The aim of this document is to show a high-level example of configuring an IPU-POD64 with OpenStack.

1.2. Use cases

The basic scenario goes as presented below. Note that the host server, the persistent storage, and all the IPU-Machines in the IPU-POD64 are connected to the ToR switch. IPU-PODs support multiple tenants with multiple users.

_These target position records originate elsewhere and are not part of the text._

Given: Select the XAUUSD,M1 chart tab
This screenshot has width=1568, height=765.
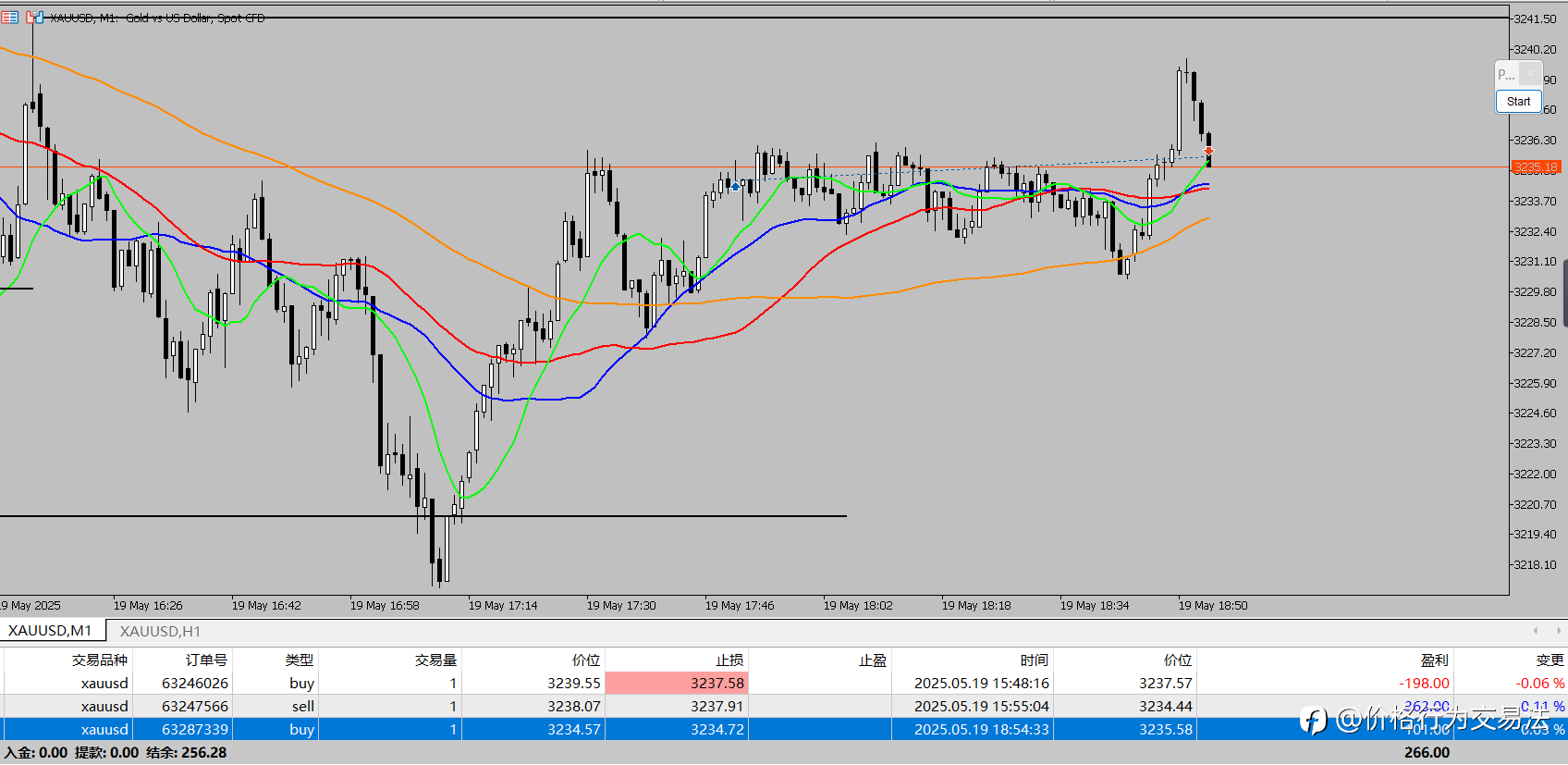Looking at the screenshot, I should pos(50,631).
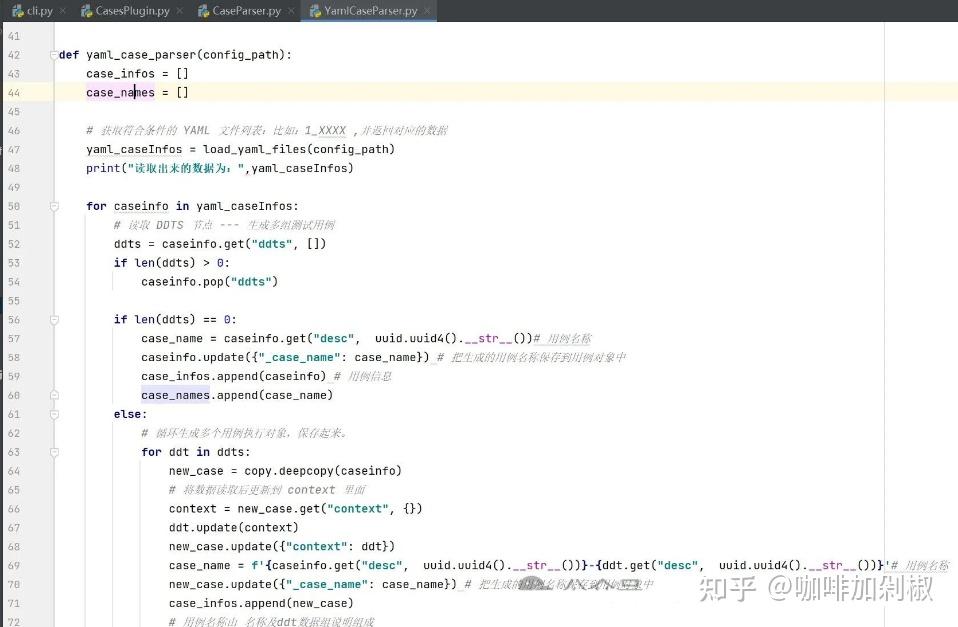Click the Python file icon on the cli.py tab
This screenshot has width=958, height=627.
(17, 11)
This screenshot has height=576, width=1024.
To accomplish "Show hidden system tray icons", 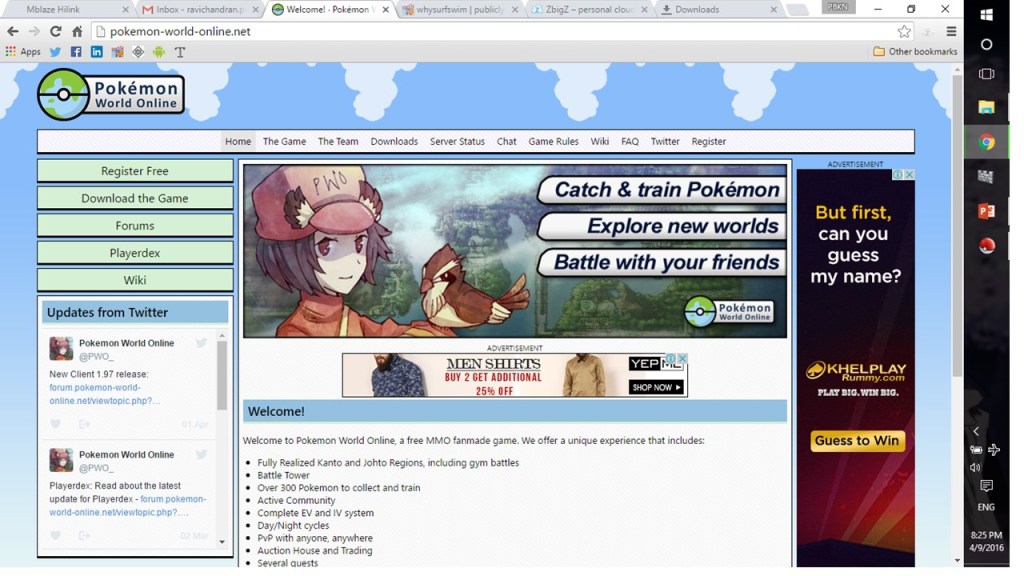I will click(976, 432).
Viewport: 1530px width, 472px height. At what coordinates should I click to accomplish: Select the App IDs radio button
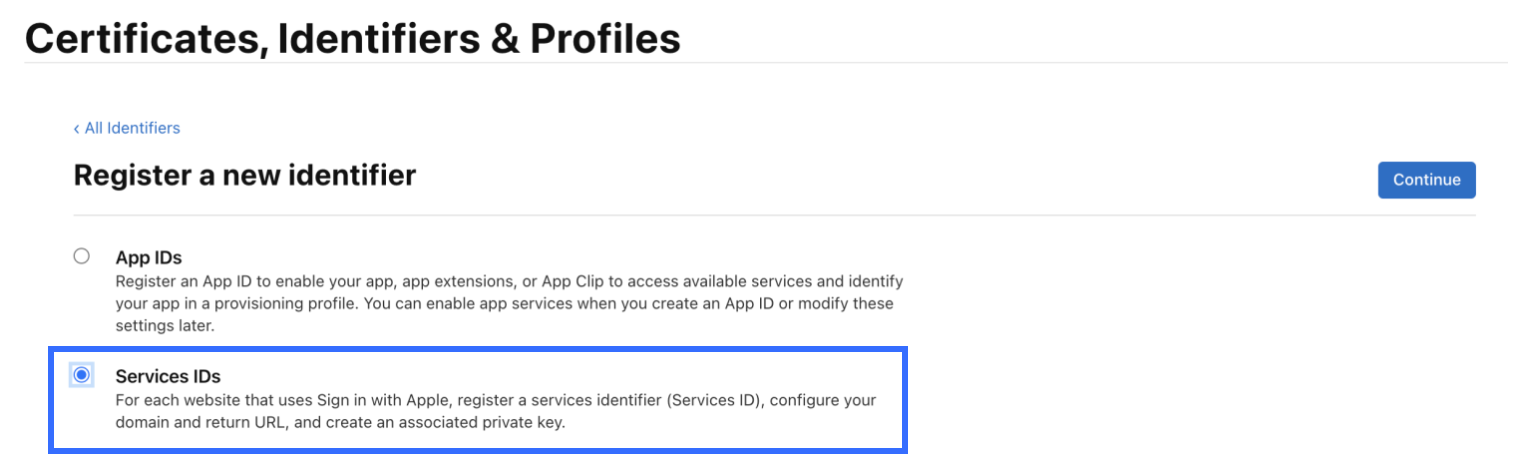[82, 256]
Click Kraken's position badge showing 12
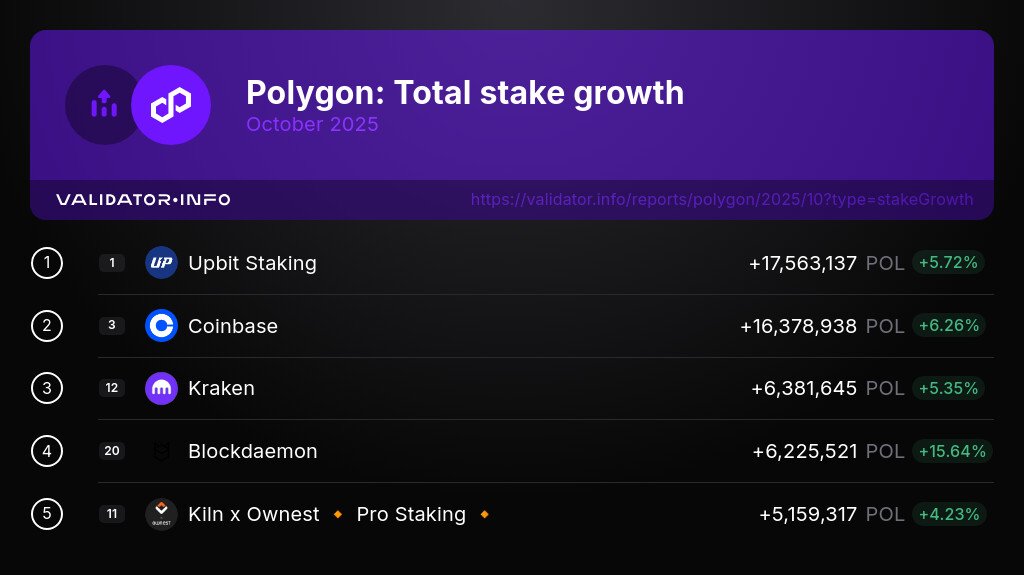The width and height of the screenshot is (1024, 575). 112,388
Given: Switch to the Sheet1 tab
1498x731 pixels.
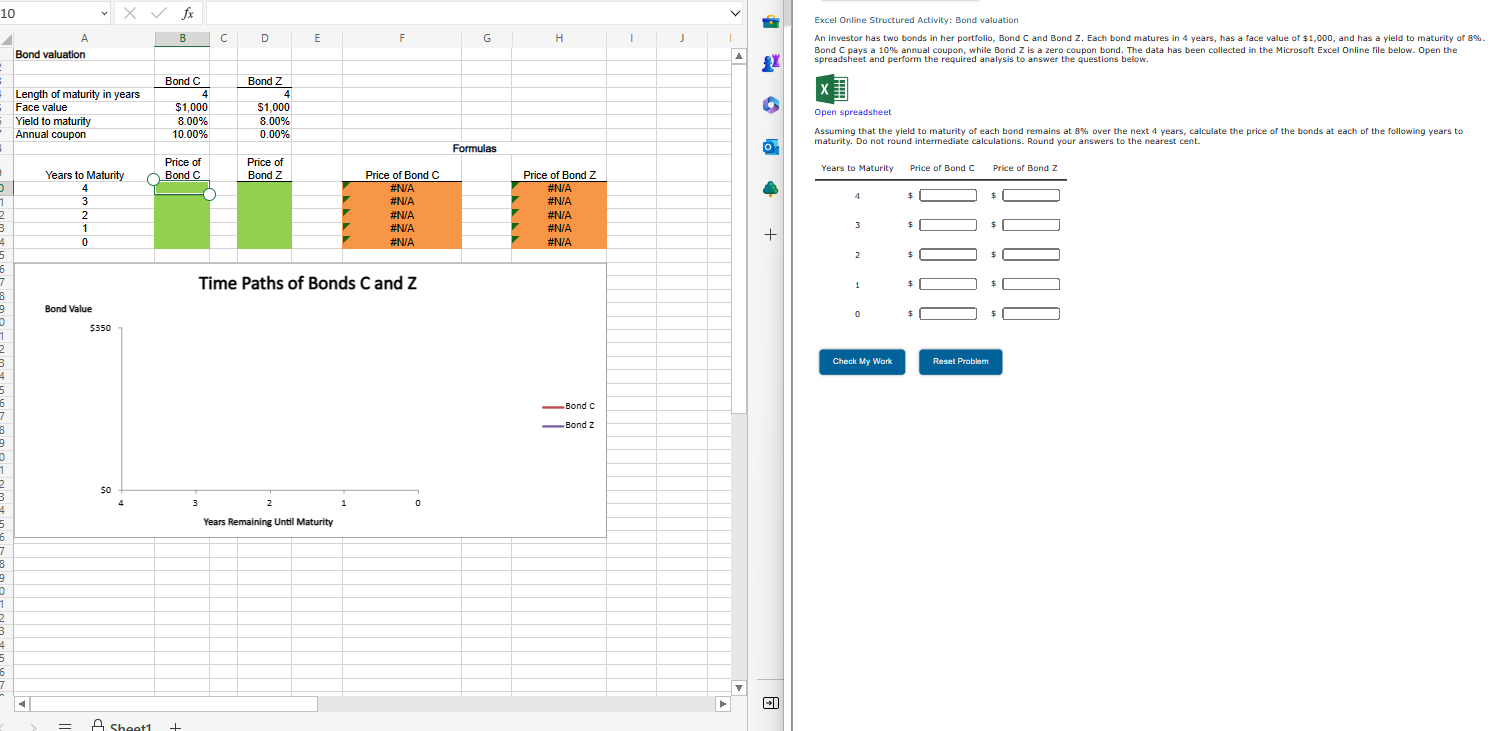Looking at the screenshot, I should [131, 726].
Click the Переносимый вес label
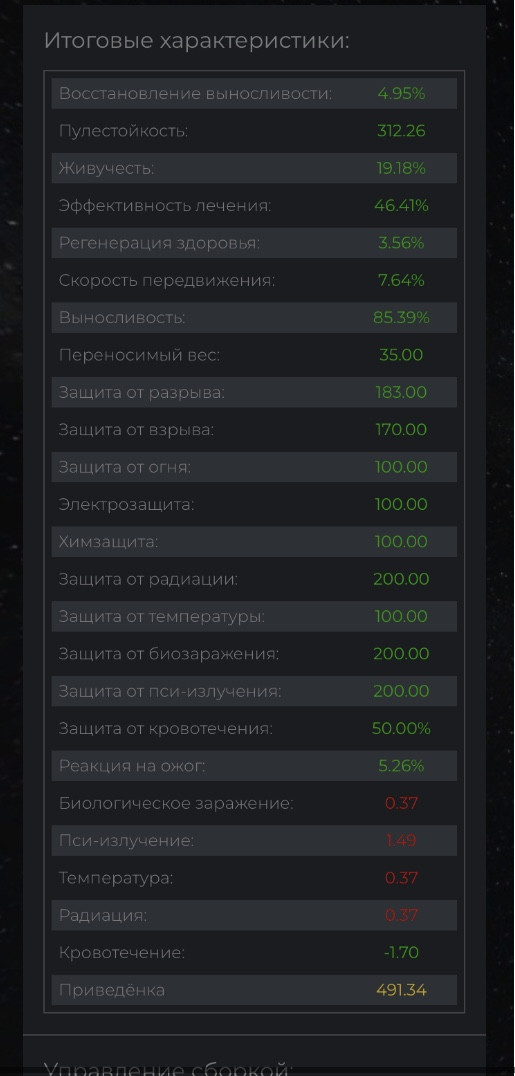The image size is (515, 1076). click(x=139, y=355)
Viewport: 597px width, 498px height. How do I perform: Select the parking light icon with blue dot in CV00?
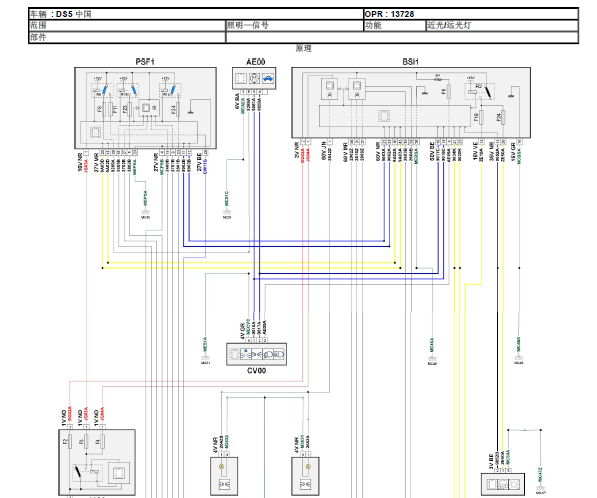[x=246, y=354]
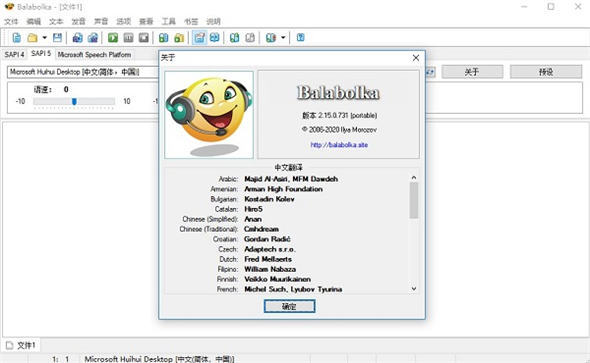Click the Balabolka smiley logo image

tap(209, 115)
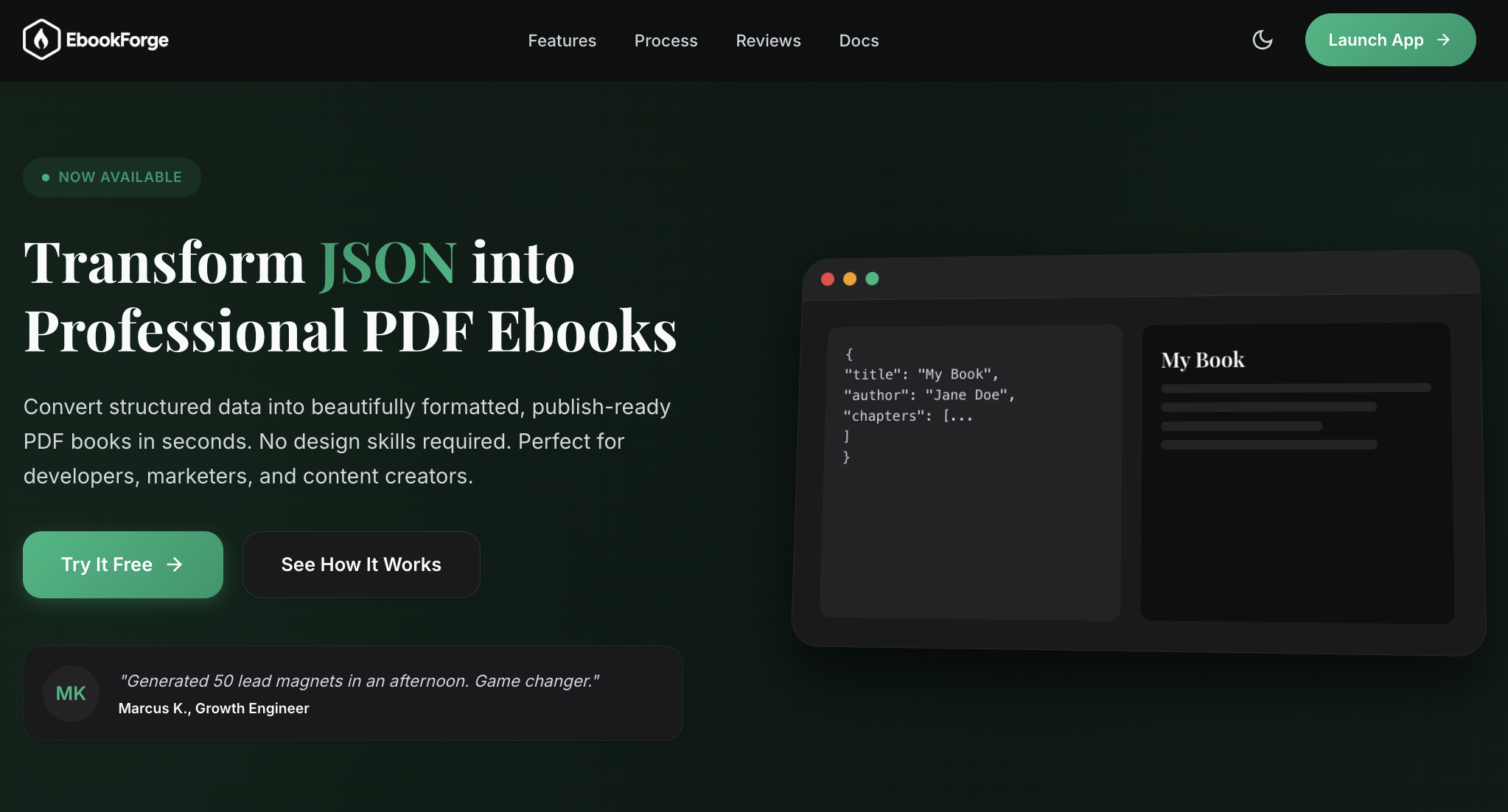Click the NOW AVAILABLE badge

(x=111, y=177)
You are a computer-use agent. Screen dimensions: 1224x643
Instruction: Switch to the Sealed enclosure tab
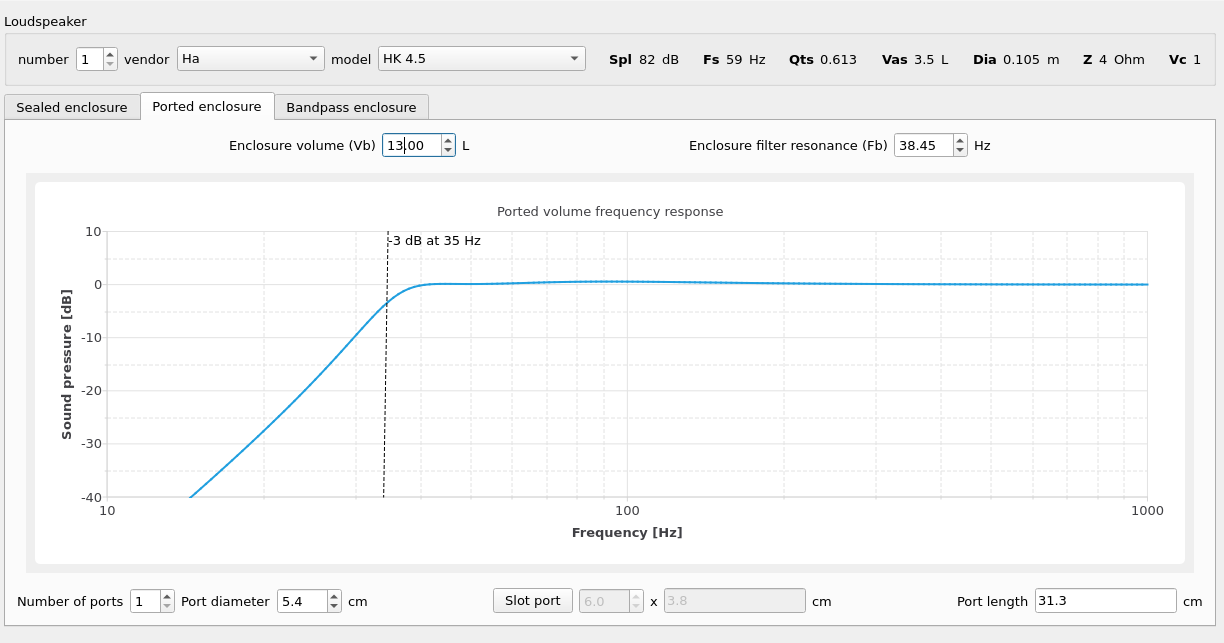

  • User requests for a new VM on the host server

  • User requests for additional volumes to be mounted to the VM for persistent storage

  • User connects to a shell in the VM

  • User creates and deletes IPU partitions

  • User runs machine learning training or inference workloads

  • User deletes a VM after a workload is finished

1.3. Acronyms and abbreviations

Term

Description

IPU-M, IPU-Machine

An IPU-Machine is a blade with 4 IPUs such as the IPU-M2000

IPU-POD

A rack solution containing IPU-Machines, one or more host servers (also called Poplar servers), network switches and IPU-POD software

Poplar server

Host server that is used by end-users to run machine learning workloads on IPU-Machines

RDMA

Remote DMA

RNIC

RDMA Network Interface Controller: 100GbE interface used to communicate between Poplar servers and IPU-Machines for fast data transfers

RoCE

RDMA over Converged Ethernet: protocol used to transfer data between Poplar servers and IPU-Machines

ToR

Top of Rack: term used in combination with the ToR RDMA switch that is placed on top of the IPU-Machines

VIRM

V-IPU Resource Manager: V-IPU agent running on an IPU-Machine

V-IPU Controller

A service that is managing IPU-Machines using VIRMs

VLAN

Virtual LAN - subnetwork grouping devices on separate physical local area networks

VxLAN

Virtual Extensible LAN - network virtualization that improves scalability associated with large cloud computing deployments

vPOD

Virtual POD. A group of IPU-Machines with dedicated V-IPU Controller and one or more Poplar servers. One vPOD is used by one tenant. A vPOD can have 1, 2, 4, 8, 16 or more IPU-Machines.